Pixel coordinate grounding data:
————————

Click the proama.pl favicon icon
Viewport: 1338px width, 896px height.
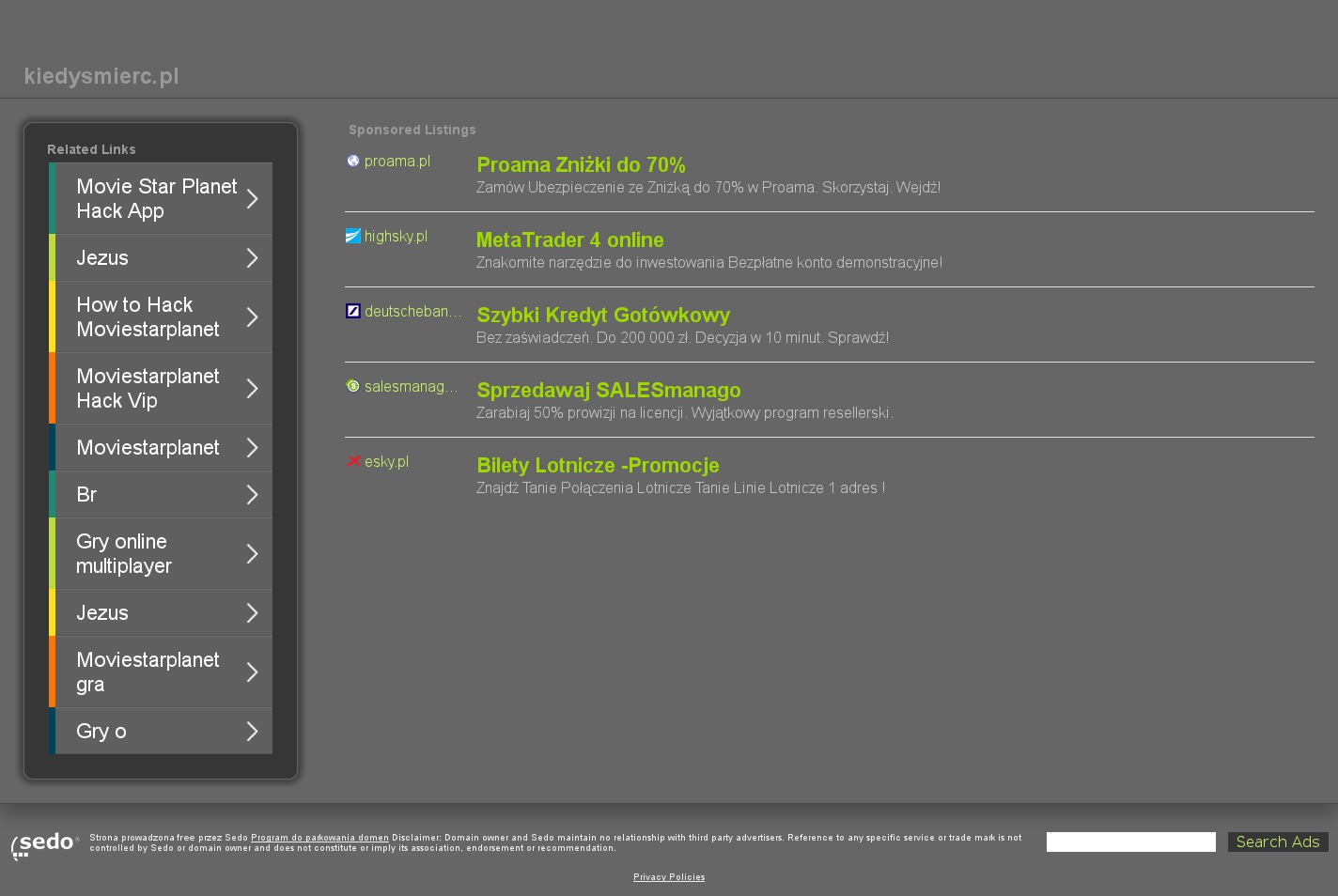tap(353, 161)
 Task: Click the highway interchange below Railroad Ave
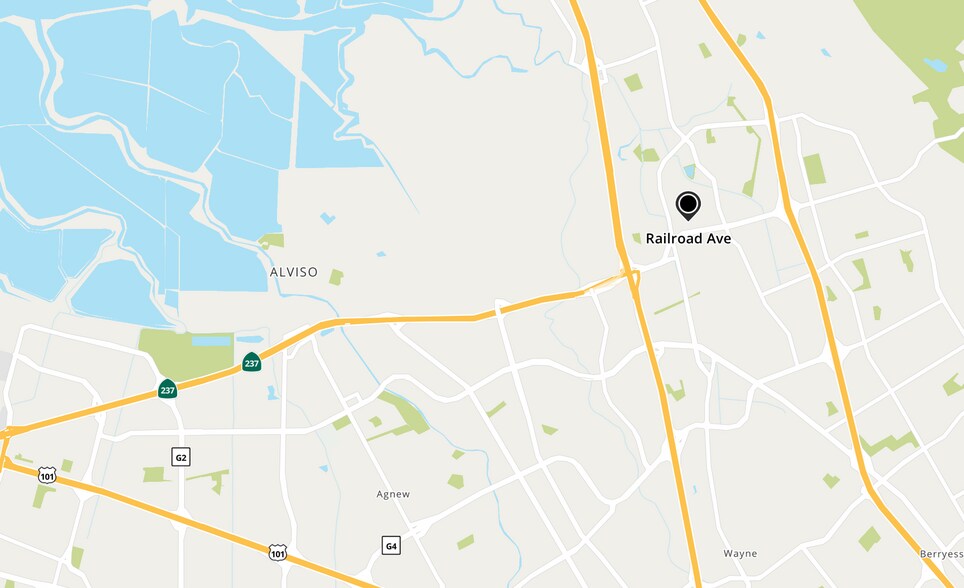(x=633, y=280)
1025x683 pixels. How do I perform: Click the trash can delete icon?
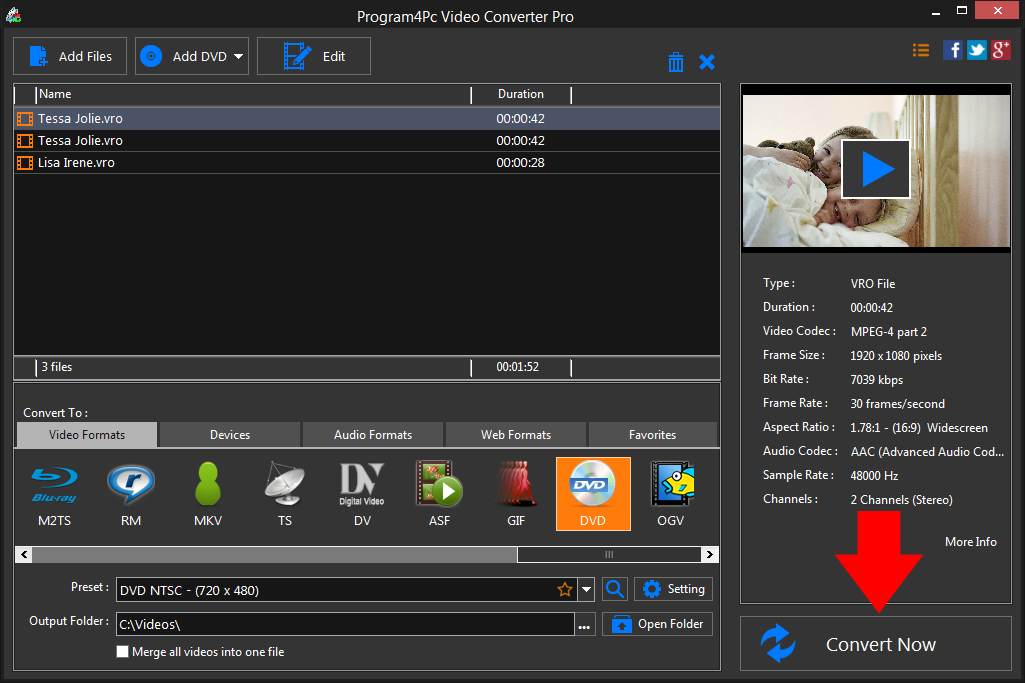pos(676,62)
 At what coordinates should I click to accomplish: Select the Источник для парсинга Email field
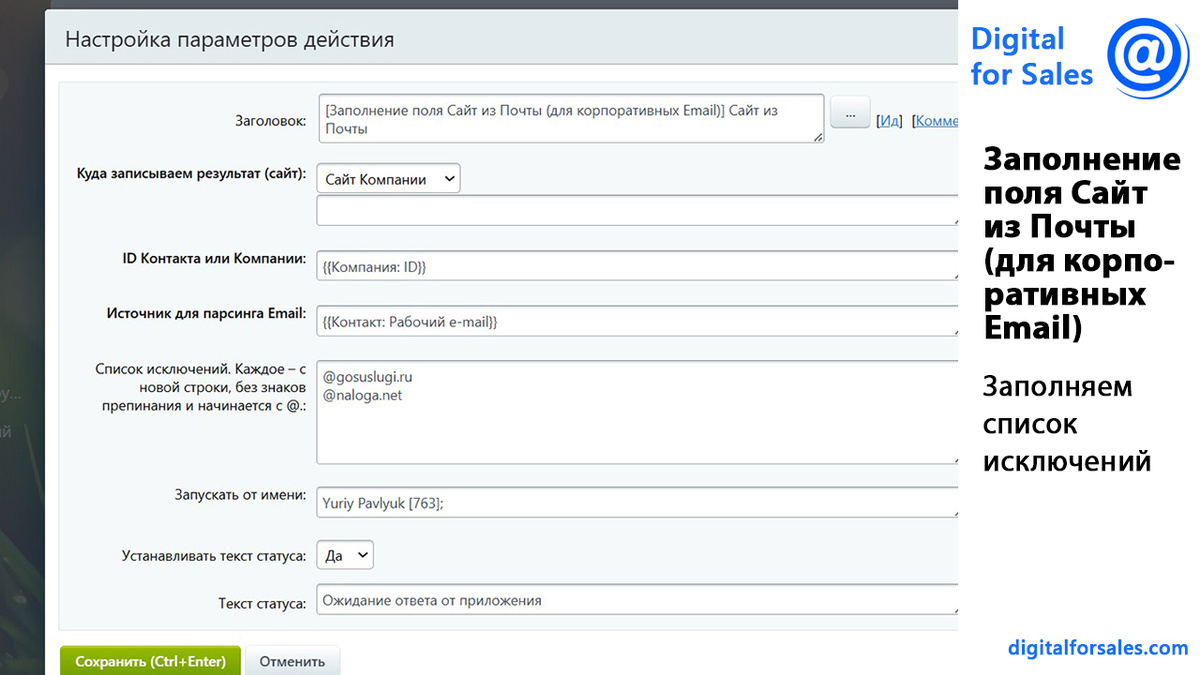pyautogui.click(x=636, y=322)
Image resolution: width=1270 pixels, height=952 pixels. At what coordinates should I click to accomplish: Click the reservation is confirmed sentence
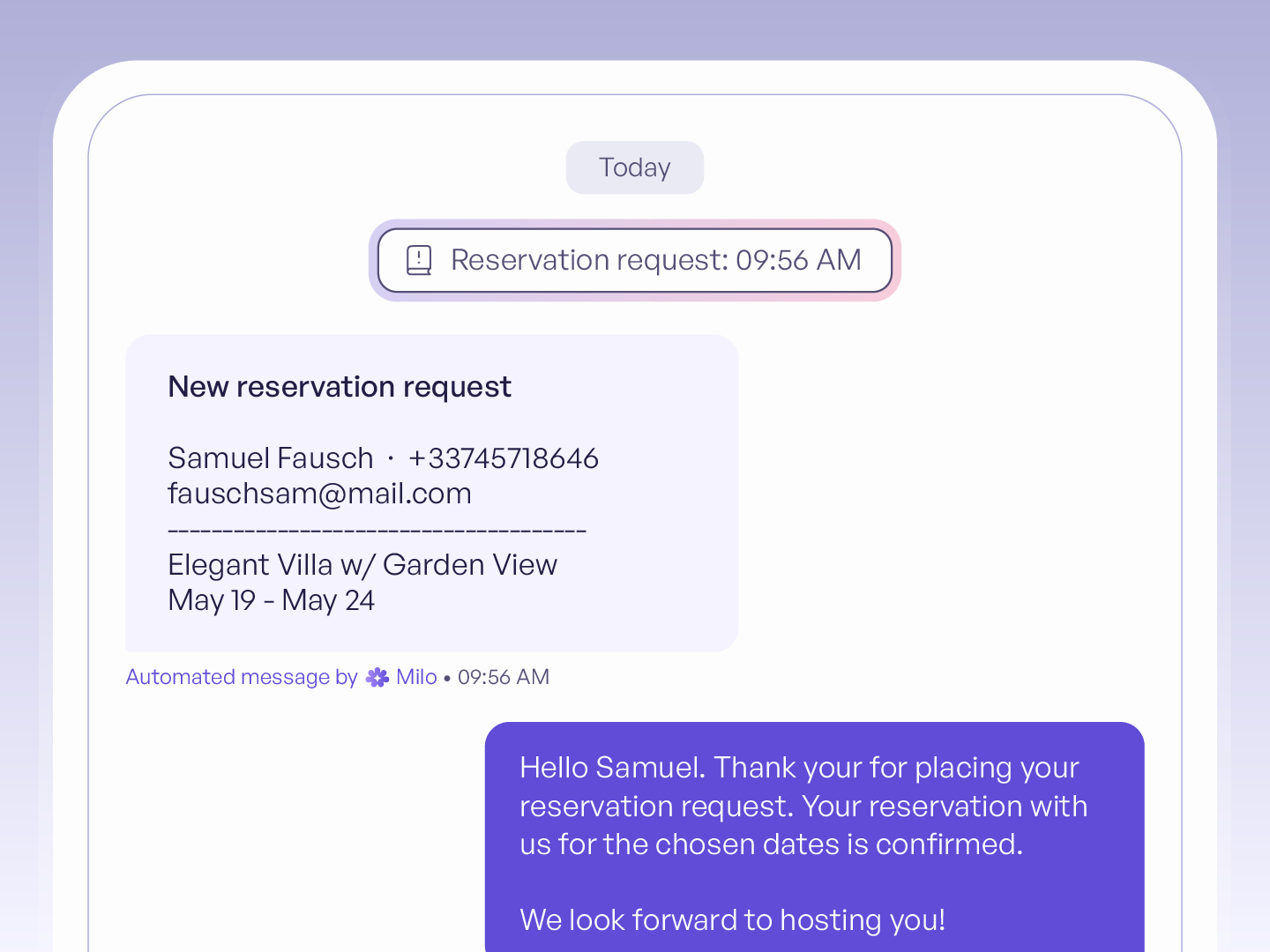pyautogui.click(x=803, y=825)
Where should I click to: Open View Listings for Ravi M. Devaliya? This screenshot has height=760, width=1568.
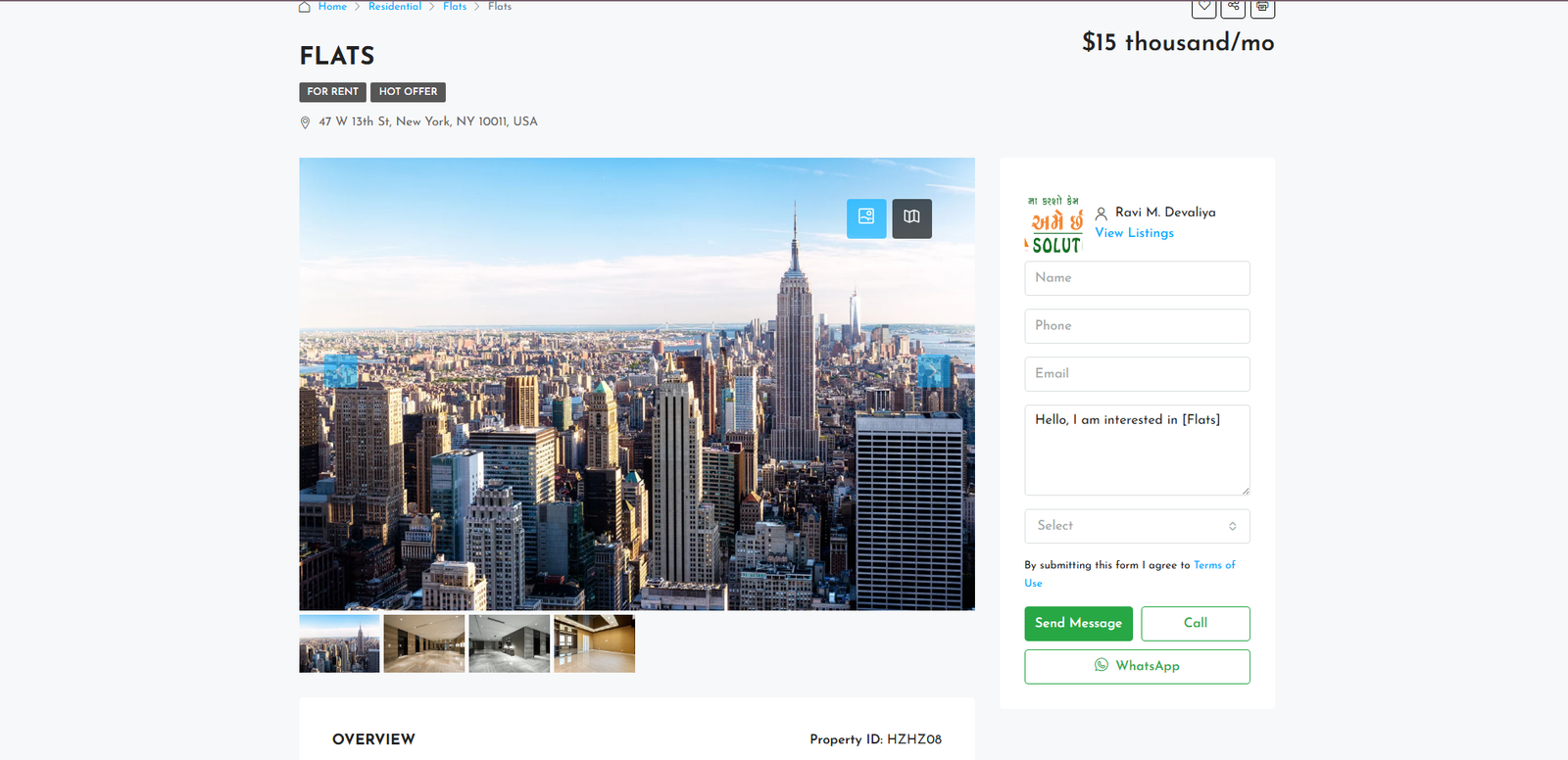(x=1134, y=233)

————————

→ **TASK TO COMPLETE**
Extract precisely the lines beginning at the line containing "1025x683 pixels. How" and ending at the last line of the entries above, exactly as written and with no pictures.

→ **RESULT**
1025x683 pixels. How do I perform: Click the trash can delete icon?
pos(676,62)
 At what coordinates should I click to accomplish: Select the Источник для парсинга Email field
pyautogui.click(x=636, y=322)
Image resolution: width=1270 pixels, height=952 pixels. At what coordinates should I click to accomplish: Click the reservation is confirmed sentence
pyautogui.click(x=803, y=825)
Where should I click to: Open View Listings for Ravi M. Devaliya? This screenshot has height=760, width=1568.
(x=1134, y=233)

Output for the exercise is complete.